* Exercise aim
Please, without any pictures, transcribe the lines from the one holding "You are a GUI" to the end of the listing, both ends included.

>>>

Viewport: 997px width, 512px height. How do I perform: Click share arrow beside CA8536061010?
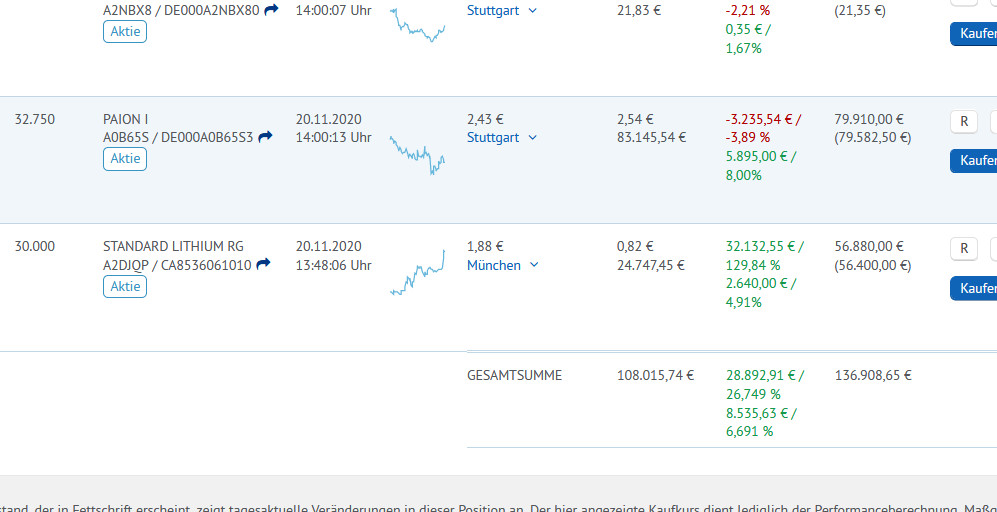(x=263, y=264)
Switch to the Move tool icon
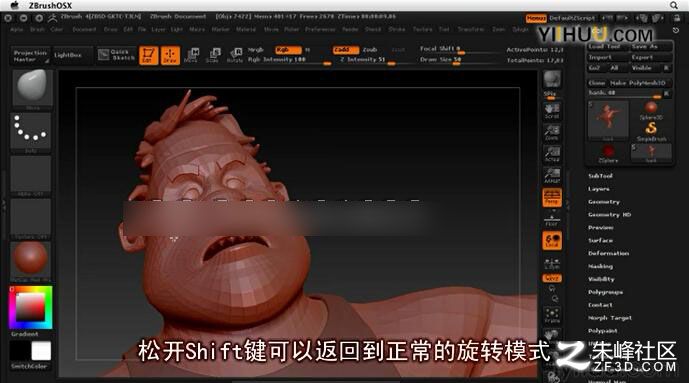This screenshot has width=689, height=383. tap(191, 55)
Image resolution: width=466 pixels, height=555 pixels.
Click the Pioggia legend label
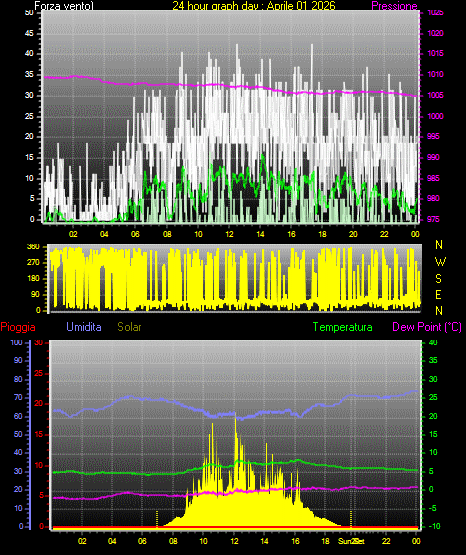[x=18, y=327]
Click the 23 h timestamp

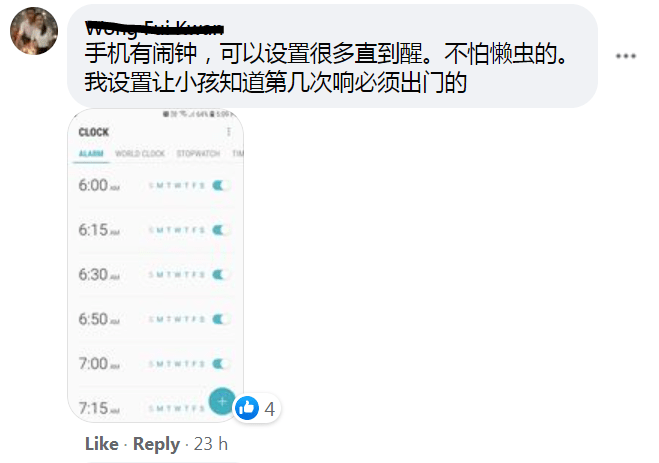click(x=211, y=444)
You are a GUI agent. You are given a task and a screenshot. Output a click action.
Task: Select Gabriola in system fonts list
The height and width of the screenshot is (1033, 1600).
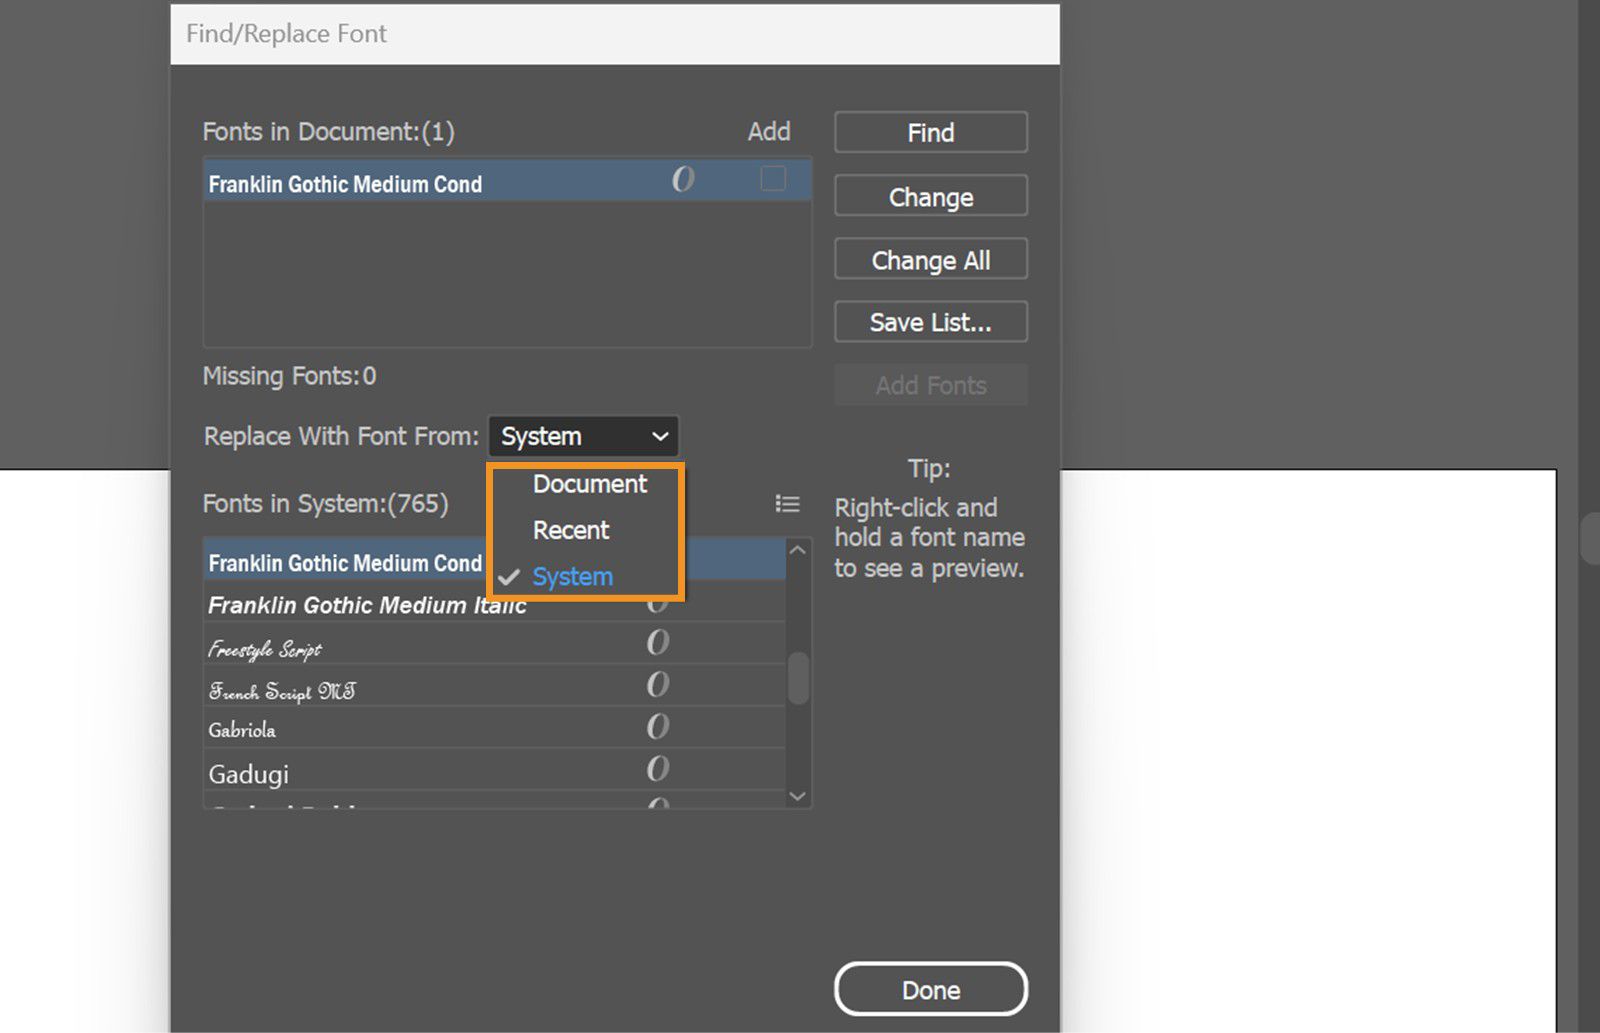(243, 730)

<<<

* Expected answer
You are a GUI agent. You are given a task and a screenshot. Output a click action.
Task: Select Gabriola in system fonts list
The height and width of the screenshot is (1033, 1600).
(243, 730)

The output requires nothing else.